-------- Testo di riferimento

Dopo aver brillato e illuminato il cielo per miliardi di anni, le stelle di grande massa escono di scena attraverso spettacolari esplosioni che gli astronomi chiamano supernove di tipo II.

Più in dettaglio, si tratta di immense eiezioni di materia ed energia prodotte da stelle dieci volte più massicce del Sole quando, durante l’ultima fase della loro vita – la fase di supergigante –, esauriscono il loro carburante. Il nome alternativo con cui sono conosciute è supernove a collasso nucleare: il collasso del nucleo stellare, dovuto alla forte forza gravitazionale non più bilanciata dalla pressione di radiazione, è infatti ciò che avviene negli istanti antecedenti la potente deflagrazione.

Studiare queste esplosioni è fondamentale non solo per comprendere meglio i processi fisici che le governano ma anche per determinare le proprietà della stella progenitrice: è ciò che che ha fatto un team di ricerca internazionale guidato dall’Università del Minnesota Twin Cities, negli Usa, con una supernova esplosa agli albori dell’universo.

La supernova oggetto dello studio ha un redshift z=3, il che significa che risale a circa 2 miliardi di anni dopo il Big Bang, ovvero più di 11 miliardi di anni fa.

I ricercatori l’hanno identificata in tre immagini a campo profondo del telescopio spaziale Hubble, che è riuscito a risolverla grazie al naturale effetto di ingrandimento della sua luce – l’effetto lente gravitazionale – prodotto dall’enorme massa di Abell 370, un ammasso di galassie situato nella costellazione della Balena.

«È il primo sguardo dettagliato a una supernova in un’epoca molto precoce dell’evoluzione dell’universo», sottolinea Patrick Kelly, professore all’Università del Minnesota e co-autore dello studio pubblicato su Nature. «Questo è molto entusiasmante, perché ci permette di studiare in dettaglio una singola stella quando l’universo aveva meno di un quinto della sua età attuale e di capire se le stelle esistite miliardi di anni fa erano diverse da quelle vicine».

Combinando i dati Hubble con i dati spettroscopici ottenuti nell’ottico con il Blue Channel Spectrograph del Multiple Mirror Telescope Observatory e nel vicino infrarosso con lo strumento Luci del Large Binocular Telescope e il Mosfire del Keck Observatory, hanno quindi determinato il raggio della stella progenitrice: circa 350 milioni di chilometri, più o meno 500 volte quello del Sole. È questa la stima ottenuta: un valore, spiegano i ricercatori, coerente con quello di una supergigante rossa.

Il team di ricerca ha anche studiato il cambiamento di temperatura della supernova durante la sua evoluzione, secondo le analisi passata da 100mila a 10mila gradi in otto giorni: un raffreddamento che è mostrato nel pannello D dell’immagine in alto sotto forma di cambiamento di colore. Infine, utilizzando modelli di sintesi stellare, i ricercatori hanno stabilito la massa della galassia che ospita la supernova e il tasso di formazione stellare, rispettivamente 20 milioni di masse solari e 0.2 masse solari/anno.

Questi risultati, concludono i ricercatori, hanno permesso di ricostruire cosa è successo alla supernova nei suoi primi giorni e potrebbero aiutare gli scienziati a comprendere meglio le proprietà di stelle e galassie presenti nell’universo primordiale.

----------------

Obiettivi:
(1) Ricopia fedelmente dal testo sulla supernova il passo che si apre con le parole contenenti "Più in dettaglio, si" e si chiude con "agli albori dell’universo.".
(2) Secondo il testo sulla supernova, quale raggio è stato stimato per la stella progenitrice?
Le righe non hanno alcun ruolo in questo lavoro.

-------- Dati

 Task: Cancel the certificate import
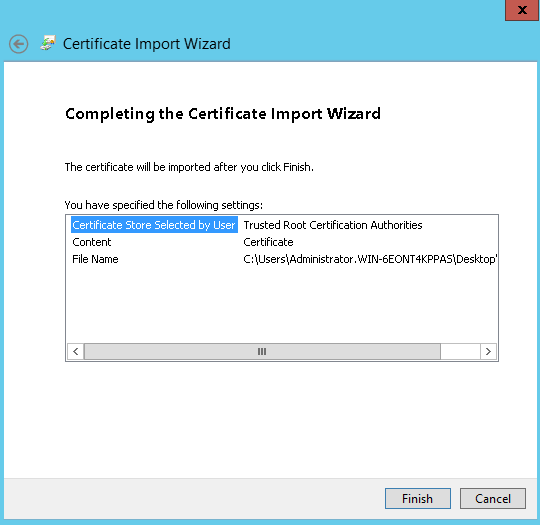click(x=493, y=498)
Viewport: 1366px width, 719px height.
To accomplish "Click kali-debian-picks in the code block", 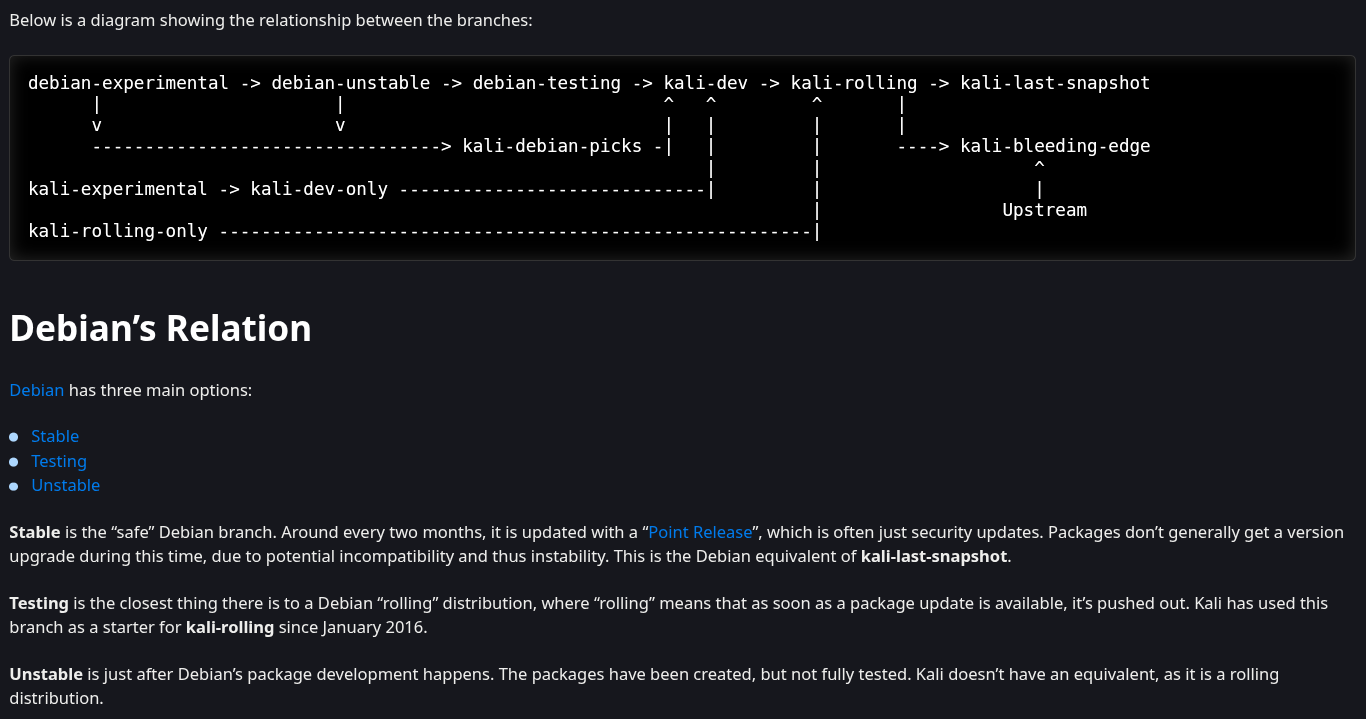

----------------

Soluzioni:
(1)
Più in dettaglio, si tratta di immense eiezioni di materia ed energia prodotte da stelle dieci volte più massicce del Sole quando, durante l’ultima fase della loro vita – la fase di supergigante –, esauriscono il loro carburante. Il nome alternativo con cui sono conosciute è supernove a collasso nucleare: il collasso del nucleo stellare, dovuto alla forte forza gravitazionale non più bilanciata dalla pressione di radiazione, è infatti ciò che avviene negli istanti antecedenti la potente deflagrazione.

Studiare queste esplosioni è fondamentale non solo per comprendere meglio i processi fisici che le governano ma anche per determinare le proprietà della stella progenitrice: è ciò che che ha fatto un team di ricerca internazionale guidato dall’Università del Minnesota Twin Cities, negli Usa, con una supernova esplosa agli albori dell’universo.

(2) Circa 350 milioni di chilometri, più o meno 500 volte quello del Sole.